[Trecho fornecido]
━━━━━━━━
A própria optimização na alocação destes recursos deve dar certa autonomia decisional complementada pelo regime de responsabilização. Ambos compatíveis com o reconhecimento formal do trabalho livre. Por um lado, o escravo não tem voz ativa, ele não é formalmente proprietário de si, não é factualmente responsável em última instância por seus gestos, sua responsabilização é limitada e, em caso de ineficiência ou disfunções na cadeia produtiva, o proprietário de escravos deve arbitrar entre a venda ou cessão do ativo (e eventual perda material do investimento realizado), ou punir o escravo e causar igualmente a si próprio uma perda associada aos danos físicos auferidos ao ser humano. O escravo ou o servo em si não é plenamente responsabilizável no sentido que seus atos estão forçosamente associados a seus mestres, vistos que eles não são independentes. A divisão do trabalho não consegue se desenvolver e atingir seus estágios mais avançados em um tal regime. E no que diz respeito à autonomia relativa, ela é justamente fundamental para a cadeia de incentivos regendo a produção, e se distingue dos arranjos onde prevalece a aquisição pela força e pela coerção; diferentemente da cooperação voluntária, responsabilização plena e identificação da realização de tarefas com objetivos puramente pessoais e profissionais.

Tradução das Citações Originais em Francês

“Desde que este abominável costume se estabeleceu, as guerras se tornaram ainda mais frequentes. Antes desta época, elas aconteciam apenas por acidente; desde então, as pessoas empreenderam guerras precisamente tendo em vista fazer escravos, que os vencedores forçariam a trabalhar para si ou que os vendiam a outros (…) Os escravos não têm nenhuma justiça a reclamar eficientemente vis-à-vis das pessoas que os reduziram ao escravismo e violaram todas as leis da ordem e da moral, e todos os direitos da humanidade (…) Os escravos não têm nenhum motivo para bem executar os trabalhos aos quais são constrangidos, com a inteligência e cuidado que poderiam assegurar o sucesso; donde segue que estes trabalhos produzem muito pouco.” (Turgot 1808, p. 21-23, traduzi)
━━━━━━━━
[Enunciado da tarefa A] Transcreva do trecho fornecido, sem alterações, a passagem que vai de "Tradução das Citações" até "p. 21-23, traduzi)".
[Enunciado da tarefa B] Reescreva em forma de lista o parágrafo do trecho fornecido que começa com "A própria optimização na alocação", preservando os fatos principais.
━━━━━━━━
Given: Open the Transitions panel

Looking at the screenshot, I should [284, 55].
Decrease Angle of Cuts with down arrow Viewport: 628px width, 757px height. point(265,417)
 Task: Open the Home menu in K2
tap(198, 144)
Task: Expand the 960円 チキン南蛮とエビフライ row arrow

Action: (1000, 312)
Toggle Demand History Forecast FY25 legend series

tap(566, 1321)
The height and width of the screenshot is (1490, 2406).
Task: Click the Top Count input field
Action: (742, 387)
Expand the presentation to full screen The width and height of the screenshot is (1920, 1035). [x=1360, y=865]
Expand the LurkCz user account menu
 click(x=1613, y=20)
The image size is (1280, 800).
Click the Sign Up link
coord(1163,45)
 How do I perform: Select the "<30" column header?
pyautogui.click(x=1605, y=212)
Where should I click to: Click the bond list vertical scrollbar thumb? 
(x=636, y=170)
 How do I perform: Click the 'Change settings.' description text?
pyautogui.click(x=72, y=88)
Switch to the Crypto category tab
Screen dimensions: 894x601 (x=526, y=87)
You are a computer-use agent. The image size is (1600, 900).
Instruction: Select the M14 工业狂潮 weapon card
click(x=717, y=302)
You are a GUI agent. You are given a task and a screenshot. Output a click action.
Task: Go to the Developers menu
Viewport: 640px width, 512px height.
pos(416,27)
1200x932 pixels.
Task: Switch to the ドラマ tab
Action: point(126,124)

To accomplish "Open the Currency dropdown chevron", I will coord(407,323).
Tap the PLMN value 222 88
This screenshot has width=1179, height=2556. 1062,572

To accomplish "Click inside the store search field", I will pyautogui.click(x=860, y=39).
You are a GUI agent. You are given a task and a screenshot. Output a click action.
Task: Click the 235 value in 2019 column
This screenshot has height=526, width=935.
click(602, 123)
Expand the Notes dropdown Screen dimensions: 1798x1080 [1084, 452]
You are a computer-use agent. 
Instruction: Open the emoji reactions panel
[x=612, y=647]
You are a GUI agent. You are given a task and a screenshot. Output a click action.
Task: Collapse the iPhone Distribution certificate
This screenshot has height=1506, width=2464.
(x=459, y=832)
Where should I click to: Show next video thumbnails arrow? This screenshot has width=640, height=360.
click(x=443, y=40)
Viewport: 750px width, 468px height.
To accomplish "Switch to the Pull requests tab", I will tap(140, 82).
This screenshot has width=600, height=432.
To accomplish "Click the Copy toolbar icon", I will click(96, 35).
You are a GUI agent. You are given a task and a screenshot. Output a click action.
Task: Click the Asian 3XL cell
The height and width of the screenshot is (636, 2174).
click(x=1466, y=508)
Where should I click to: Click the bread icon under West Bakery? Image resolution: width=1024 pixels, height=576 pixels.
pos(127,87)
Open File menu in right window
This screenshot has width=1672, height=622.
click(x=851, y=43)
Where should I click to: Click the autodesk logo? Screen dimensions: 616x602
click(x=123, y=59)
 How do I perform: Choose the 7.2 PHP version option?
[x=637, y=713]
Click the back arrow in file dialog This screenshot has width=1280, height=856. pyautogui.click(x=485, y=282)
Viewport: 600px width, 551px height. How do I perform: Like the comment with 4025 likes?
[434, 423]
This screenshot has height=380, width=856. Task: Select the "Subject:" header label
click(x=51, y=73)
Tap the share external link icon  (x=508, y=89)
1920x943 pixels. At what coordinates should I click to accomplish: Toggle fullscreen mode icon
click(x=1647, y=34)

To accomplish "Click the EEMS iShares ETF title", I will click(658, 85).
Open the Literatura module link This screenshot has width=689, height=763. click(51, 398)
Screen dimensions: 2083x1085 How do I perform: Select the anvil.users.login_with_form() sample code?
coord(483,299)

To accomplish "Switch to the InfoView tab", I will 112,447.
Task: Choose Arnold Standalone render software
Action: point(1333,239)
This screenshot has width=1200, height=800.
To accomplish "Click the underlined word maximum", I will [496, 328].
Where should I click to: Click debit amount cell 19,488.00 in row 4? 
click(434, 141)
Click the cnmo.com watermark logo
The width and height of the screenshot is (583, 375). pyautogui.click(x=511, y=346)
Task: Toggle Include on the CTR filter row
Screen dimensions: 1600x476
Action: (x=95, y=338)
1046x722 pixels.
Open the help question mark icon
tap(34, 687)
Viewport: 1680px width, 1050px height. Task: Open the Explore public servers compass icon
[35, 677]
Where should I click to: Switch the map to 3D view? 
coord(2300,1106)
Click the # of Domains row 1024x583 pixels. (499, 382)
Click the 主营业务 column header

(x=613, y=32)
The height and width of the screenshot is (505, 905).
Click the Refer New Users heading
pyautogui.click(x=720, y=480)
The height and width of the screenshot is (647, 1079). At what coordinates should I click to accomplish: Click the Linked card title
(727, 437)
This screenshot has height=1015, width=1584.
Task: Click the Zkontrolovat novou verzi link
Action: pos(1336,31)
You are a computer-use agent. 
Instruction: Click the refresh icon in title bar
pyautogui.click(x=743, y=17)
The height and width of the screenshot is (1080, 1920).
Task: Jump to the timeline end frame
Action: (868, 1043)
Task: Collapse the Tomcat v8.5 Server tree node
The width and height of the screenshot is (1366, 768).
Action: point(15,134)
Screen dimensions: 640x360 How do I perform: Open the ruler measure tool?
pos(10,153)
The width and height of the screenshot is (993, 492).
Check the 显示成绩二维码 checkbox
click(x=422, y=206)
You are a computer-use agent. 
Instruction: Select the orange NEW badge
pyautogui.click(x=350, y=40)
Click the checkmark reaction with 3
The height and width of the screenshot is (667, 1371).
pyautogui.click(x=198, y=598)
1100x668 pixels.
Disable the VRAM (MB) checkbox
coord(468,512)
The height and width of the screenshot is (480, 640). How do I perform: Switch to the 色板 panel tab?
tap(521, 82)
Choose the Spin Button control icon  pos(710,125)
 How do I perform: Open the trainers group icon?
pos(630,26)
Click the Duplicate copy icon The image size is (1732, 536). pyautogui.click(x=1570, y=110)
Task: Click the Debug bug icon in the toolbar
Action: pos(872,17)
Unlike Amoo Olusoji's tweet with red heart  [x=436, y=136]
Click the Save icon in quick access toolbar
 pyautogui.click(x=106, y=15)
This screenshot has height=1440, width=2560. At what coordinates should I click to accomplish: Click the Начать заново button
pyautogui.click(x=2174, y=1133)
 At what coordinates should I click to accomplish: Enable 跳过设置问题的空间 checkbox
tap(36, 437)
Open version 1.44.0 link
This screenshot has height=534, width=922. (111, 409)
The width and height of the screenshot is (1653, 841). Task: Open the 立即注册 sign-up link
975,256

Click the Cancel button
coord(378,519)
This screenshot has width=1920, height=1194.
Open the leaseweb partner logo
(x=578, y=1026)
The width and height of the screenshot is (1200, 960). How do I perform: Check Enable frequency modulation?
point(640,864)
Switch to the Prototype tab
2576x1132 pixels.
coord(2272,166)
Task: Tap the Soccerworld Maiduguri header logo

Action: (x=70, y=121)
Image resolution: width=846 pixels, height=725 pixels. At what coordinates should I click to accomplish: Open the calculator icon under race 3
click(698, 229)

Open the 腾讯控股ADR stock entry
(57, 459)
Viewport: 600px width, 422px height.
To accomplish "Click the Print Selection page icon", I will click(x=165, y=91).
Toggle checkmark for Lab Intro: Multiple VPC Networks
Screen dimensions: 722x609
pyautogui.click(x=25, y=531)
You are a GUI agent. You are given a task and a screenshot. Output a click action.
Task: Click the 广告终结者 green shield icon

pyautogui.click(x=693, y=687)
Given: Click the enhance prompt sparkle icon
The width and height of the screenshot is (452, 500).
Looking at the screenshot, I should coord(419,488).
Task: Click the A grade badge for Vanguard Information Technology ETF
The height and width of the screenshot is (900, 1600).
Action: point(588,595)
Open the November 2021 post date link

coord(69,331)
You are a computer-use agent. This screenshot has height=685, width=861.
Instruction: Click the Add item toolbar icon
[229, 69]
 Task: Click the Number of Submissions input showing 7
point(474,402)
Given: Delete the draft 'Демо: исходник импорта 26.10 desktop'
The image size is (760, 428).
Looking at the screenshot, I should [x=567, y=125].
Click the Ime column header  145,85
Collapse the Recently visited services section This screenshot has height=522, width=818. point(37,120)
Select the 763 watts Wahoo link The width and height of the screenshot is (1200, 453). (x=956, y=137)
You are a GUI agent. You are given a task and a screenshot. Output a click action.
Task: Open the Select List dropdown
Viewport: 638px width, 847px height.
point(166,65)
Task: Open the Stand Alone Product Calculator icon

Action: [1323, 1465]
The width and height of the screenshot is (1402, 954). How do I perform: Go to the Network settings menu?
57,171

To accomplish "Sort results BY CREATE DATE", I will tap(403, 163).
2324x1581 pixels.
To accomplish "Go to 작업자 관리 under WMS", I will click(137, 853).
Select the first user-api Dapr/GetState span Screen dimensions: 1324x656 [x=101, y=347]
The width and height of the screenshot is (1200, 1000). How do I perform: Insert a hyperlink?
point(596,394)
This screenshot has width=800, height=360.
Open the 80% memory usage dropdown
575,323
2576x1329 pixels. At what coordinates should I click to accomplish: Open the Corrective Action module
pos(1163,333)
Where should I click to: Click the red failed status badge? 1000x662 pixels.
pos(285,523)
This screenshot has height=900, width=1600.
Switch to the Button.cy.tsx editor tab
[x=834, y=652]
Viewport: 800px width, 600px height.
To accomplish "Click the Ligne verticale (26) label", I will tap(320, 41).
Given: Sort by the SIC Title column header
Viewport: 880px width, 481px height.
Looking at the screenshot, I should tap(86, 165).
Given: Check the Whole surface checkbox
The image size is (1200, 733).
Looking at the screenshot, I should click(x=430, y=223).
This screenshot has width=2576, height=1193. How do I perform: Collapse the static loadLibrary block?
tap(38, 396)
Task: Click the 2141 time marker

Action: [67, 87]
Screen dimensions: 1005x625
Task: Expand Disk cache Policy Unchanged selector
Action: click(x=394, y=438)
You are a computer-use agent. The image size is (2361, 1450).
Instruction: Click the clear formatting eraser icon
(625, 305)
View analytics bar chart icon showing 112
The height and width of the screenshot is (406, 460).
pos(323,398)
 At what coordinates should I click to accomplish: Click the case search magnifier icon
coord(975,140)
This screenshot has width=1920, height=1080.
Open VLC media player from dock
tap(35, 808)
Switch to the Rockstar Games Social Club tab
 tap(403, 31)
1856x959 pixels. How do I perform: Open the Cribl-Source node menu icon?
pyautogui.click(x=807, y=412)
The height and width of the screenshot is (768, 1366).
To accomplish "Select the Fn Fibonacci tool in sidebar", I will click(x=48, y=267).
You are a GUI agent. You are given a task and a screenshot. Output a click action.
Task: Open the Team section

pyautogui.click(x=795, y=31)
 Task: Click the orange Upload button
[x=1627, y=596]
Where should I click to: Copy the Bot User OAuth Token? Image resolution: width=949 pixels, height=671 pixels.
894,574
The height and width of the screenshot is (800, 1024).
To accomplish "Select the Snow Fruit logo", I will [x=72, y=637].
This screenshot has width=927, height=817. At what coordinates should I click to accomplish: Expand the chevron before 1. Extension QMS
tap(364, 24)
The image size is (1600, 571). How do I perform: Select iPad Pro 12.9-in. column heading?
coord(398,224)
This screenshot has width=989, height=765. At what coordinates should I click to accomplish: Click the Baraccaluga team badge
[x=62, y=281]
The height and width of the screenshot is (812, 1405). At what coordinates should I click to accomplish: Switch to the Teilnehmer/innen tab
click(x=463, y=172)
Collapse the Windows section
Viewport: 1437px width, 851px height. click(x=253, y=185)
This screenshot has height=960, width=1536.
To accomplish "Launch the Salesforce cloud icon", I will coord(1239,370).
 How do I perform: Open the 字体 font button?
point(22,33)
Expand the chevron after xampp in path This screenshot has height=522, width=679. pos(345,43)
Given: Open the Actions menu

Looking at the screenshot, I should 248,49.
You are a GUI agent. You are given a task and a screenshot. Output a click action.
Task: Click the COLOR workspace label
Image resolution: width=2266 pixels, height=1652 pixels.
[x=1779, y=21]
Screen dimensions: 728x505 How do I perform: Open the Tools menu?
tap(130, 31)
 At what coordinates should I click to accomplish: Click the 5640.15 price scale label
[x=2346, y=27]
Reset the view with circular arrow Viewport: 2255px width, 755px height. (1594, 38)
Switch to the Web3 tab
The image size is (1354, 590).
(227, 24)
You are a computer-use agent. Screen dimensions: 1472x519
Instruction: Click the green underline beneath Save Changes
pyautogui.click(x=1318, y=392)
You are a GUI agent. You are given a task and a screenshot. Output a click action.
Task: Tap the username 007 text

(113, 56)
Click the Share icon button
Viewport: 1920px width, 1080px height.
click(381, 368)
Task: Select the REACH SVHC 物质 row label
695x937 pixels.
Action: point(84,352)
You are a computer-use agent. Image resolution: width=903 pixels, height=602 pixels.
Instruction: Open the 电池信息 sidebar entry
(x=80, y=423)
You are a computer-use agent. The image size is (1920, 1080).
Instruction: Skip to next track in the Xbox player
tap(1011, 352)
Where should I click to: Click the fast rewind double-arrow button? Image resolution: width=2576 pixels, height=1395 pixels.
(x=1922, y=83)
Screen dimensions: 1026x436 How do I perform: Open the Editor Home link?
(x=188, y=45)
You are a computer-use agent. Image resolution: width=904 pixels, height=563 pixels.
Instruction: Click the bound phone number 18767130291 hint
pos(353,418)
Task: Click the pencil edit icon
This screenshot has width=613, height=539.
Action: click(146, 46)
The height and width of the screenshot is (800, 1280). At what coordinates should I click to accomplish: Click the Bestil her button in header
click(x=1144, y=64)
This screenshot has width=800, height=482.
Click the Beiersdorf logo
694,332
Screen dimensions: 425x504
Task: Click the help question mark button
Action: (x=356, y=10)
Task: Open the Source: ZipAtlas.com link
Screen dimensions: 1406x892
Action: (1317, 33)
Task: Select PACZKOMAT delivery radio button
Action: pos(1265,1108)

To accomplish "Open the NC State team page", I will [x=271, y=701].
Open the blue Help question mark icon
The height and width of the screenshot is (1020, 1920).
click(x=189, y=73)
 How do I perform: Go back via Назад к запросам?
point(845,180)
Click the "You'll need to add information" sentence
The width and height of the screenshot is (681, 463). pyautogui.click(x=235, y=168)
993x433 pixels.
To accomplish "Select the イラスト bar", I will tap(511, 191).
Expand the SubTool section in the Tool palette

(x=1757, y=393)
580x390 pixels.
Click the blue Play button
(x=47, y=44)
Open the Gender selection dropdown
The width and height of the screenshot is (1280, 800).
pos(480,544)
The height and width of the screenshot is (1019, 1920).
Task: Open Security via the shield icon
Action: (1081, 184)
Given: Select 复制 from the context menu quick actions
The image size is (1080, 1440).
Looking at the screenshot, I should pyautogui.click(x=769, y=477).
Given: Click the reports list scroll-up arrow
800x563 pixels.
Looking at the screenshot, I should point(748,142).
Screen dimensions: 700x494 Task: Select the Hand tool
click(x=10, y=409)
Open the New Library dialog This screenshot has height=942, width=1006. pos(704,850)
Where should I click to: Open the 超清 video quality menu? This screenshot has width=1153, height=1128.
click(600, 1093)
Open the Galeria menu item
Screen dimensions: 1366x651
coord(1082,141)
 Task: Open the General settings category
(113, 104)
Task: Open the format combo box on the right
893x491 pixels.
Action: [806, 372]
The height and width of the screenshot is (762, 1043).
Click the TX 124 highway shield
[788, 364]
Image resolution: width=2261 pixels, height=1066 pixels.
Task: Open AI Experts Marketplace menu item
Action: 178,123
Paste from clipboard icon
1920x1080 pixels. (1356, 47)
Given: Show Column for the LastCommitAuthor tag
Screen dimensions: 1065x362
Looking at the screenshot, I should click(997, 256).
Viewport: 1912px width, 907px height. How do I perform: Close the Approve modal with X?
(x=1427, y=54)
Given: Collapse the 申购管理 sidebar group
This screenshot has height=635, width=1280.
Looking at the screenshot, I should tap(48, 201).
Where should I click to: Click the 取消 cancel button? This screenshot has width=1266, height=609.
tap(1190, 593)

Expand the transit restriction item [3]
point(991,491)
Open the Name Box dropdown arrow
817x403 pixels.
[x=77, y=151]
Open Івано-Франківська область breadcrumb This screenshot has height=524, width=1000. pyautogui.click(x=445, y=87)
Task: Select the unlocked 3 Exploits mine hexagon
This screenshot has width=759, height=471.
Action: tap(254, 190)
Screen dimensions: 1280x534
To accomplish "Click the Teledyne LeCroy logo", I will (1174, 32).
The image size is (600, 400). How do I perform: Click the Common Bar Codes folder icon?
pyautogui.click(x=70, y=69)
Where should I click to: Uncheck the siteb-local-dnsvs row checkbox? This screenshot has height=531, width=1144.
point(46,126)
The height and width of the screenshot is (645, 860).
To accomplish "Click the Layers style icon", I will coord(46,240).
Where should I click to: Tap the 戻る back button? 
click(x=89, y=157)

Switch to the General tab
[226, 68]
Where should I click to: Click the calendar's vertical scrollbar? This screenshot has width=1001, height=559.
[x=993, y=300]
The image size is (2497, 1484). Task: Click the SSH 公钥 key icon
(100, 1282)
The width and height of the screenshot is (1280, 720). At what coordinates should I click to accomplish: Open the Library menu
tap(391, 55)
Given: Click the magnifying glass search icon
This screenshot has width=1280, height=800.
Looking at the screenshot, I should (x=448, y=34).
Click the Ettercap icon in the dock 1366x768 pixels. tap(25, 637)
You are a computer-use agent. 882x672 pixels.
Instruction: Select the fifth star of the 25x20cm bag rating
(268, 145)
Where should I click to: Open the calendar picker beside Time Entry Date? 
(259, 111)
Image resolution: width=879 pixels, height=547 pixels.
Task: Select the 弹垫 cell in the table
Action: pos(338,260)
━━━━━━━━
[Resolução detalhada A]
Tradução das Citações Originais em Francês

“Desde que este abominável costume se estabeleceu, as guerras se tornaram ainda mais frequentes. Antes desta época, elas aconteciam apenas por acidente; desde então, as pessoas empreenderam guerras precisamente tendo em vista fazer escravos, que os vencedores forçariam a trabalhar para si ou que os vendiam a outros (…) Os escravos não têm nenhuma justiça a reclamar eficientemente vis-à-vis das pessoas que os reduziram ao escravismo e violaram todas as leis da ordem e da moral, e todos os direitos da humanidade (…) Os escravos não têm nenhum motivo para bem executar os trabalhos aos quais são constrangidos, com a inteligência e cuidado que poderiam assegurar o sucesso; donde segue que estes trabalhos produzem muito pouco.” (Turgot 1808, p. 21-23, traduzi)

[Resolução detalhada B]
- A otimização na alocação de recursos exige certa autonomia de decisão, complementada pela responsabilização. As duas são compatíveis com o reconhecimento formal do trabalho livre.
- O escravo não tem voz ativa e não é proprietário de si. Sua responsabilização é limitada.
- Diante de ineficiências ou disfunções na cadeia produtiva, o proprietário precisa escolher entre vender ou ceder o escravo, com possível perda do investimento, ou puni-lo, o que também lhe causa uma perda pelos danos físicos.
- O escravo ou o servo não é plenamente responsabilizável, pois seus atos estão ligados aos seus mestres.
- Nesse regime, a divisão do trabalho não consegue atingir seus estágios mais avançados.
- A autonomia relativa é fundamental para a cadeia de incentivos da produção. Ela se distingue dos arranjos baseados na força e na coerção, que diferem da cooperação voluntária, da responsabilização plena e da identificação das tarefas com objetivos pessoais e profissionais.